• _THE PROBLEM_
Turn the records below into a Markdown table with the columns Row and Line, starting with the line that contains "coordinates (1033, 574)." and going on through the line that contains "center [934, 564].". Number each row and leave out blank lines.

= = = = =

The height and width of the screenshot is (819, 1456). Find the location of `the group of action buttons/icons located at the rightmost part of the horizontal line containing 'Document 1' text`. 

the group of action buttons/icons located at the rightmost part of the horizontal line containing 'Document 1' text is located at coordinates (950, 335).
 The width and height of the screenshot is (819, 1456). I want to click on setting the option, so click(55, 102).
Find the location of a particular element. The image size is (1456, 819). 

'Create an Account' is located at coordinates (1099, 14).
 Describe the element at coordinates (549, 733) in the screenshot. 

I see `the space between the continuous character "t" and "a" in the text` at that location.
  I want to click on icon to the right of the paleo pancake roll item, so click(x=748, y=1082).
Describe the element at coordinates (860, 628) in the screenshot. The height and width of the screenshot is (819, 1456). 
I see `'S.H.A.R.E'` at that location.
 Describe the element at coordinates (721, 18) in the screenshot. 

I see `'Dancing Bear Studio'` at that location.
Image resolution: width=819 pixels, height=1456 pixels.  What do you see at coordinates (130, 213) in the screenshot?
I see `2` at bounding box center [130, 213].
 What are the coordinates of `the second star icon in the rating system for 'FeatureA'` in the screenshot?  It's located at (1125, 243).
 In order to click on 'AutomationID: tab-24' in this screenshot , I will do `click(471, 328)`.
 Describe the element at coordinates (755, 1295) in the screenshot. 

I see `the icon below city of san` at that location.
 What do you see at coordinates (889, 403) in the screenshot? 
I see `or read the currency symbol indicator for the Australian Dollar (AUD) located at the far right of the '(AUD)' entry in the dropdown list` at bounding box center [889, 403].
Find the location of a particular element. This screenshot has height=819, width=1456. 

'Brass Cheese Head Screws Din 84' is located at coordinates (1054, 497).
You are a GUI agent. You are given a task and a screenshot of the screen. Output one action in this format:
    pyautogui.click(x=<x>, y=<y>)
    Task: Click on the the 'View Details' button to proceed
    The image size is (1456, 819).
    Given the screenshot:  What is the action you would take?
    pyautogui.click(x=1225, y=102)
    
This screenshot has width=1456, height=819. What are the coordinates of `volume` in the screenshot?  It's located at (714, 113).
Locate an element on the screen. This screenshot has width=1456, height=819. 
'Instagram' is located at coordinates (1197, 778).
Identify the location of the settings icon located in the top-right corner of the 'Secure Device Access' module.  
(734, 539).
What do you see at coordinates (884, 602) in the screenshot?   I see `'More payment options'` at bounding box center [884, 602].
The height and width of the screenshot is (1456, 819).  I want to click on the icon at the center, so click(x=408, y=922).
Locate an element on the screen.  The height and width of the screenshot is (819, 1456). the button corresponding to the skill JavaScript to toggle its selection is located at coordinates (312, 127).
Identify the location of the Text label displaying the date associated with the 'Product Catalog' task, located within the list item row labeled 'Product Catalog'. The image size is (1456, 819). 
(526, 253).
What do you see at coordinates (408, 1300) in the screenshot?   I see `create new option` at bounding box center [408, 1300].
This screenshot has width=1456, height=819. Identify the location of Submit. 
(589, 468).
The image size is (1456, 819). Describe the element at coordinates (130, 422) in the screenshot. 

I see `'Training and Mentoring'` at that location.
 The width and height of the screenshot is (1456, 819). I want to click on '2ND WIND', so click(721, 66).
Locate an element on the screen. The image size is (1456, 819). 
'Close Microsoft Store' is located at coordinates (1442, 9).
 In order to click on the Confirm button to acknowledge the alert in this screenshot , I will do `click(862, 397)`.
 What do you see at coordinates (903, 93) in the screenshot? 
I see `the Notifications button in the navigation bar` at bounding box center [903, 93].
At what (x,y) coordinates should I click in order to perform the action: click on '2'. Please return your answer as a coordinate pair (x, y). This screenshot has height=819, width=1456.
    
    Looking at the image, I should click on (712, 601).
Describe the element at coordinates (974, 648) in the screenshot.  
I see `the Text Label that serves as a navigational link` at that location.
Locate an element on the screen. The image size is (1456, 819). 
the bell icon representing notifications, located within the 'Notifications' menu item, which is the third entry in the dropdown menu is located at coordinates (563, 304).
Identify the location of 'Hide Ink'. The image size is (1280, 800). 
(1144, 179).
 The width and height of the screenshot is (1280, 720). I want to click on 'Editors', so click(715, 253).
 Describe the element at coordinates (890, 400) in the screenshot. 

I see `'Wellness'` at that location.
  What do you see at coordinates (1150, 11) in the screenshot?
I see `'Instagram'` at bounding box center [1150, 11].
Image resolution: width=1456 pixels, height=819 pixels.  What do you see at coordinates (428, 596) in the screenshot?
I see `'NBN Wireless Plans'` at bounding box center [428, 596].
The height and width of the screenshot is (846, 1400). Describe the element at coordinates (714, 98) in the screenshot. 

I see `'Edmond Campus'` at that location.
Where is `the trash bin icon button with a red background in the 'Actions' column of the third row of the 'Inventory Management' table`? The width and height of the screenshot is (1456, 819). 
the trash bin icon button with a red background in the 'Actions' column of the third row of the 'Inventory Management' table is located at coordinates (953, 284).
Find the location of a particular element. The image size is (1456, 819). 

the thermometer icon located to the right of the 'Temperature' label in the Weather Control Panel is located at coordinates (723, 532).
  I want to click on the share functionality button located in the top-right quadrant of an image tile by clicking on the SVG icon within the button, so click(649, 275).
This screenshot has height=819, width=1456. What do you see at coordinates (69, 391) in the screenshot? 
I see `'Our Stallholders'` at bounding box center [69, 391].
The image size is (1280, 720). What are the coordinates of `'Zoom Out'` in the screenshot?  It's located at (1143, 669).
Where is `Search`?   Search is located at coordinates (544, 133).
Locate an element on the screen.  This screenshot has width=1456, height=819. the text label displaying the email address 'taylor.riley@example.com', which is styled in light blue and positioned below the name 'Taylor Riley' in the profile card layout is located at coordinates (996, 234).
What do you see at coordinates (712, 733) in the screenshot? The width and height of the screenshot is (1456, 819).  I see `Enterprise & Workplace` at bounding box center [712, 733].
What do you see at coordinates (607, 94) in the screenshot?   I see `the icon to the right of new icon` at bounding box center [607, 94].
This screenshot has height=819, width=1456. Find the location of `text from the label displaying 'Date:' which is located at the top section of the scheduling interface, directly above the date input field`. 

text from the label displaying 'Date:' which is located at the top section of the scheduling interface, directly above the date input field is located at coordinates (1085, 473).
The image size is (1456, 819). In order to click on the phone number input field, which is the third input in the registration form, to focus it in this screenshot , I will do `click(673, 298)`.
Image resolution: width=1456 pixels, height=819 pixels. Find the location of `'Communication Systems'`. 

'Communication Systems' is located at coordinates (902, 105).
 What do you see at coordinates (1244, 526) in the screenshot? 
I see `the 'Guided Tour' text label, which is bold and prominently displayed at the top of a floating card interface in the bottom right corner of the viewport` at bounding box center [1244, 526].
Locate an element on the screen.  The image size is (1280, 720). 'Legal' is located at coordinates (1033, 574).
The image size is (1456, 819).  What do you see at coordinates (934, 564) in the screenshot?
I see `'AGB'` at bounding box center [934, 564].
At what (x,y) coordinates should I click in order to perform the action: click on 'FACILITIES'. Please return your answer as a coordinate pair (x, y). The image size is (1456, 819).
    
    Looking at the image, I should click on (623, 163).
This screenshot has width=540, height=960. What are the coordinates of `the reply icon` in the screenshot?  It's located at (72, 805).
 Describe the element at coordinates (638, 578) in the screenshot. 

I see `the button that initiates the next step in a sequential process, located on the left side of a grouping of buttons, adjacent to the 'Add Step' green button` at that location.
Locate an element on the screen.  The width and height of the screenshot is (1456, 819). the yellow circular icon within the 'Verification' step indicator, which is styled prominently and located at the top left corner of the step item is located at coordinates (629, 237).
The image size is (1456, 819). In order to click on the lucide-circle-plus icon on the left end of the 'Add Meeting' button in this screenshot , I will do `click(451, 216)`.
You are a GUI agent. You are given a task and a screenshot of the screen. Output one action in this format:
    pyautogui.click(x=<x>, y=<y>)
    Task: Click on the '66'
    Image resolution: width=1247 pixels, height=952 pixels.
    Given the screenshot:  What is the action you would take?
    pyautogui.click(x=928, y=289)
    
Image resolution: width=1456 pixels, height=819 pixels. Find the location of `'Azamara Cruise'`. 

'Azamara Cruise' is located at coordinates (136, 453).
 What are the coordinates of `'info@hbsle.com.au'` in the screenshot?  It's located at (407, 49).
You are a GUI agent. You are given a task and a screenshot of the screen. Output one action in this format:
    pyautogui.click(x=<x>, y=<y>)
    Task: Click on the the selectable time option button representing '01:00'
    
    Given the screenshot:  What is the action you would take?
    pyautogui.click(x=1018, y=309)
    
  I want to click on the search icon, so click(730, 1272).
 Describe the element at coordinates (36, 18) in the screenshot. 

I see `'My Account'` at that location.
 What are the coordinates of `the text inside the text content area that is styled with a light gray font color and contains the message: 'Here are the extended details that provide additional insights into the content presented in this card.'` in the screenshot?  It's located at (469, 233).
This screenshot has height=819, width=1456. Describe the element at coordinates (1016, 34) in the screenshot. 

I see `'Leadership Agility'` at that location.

= = = = =

• _EXERCISE RESPONSE_
| Row | Line |
|---|---|
| 1 | Locate an element on the screen.  The image size is (1280, 720). 'Legal' is located at coordinates (1033, 574). |
| 2 | The image size is (1456, 819).  What do you see at coordinates (934, 564) in the screenshot? |
| 3 | I see `'AGB'` at bounding box center [934, 564]. |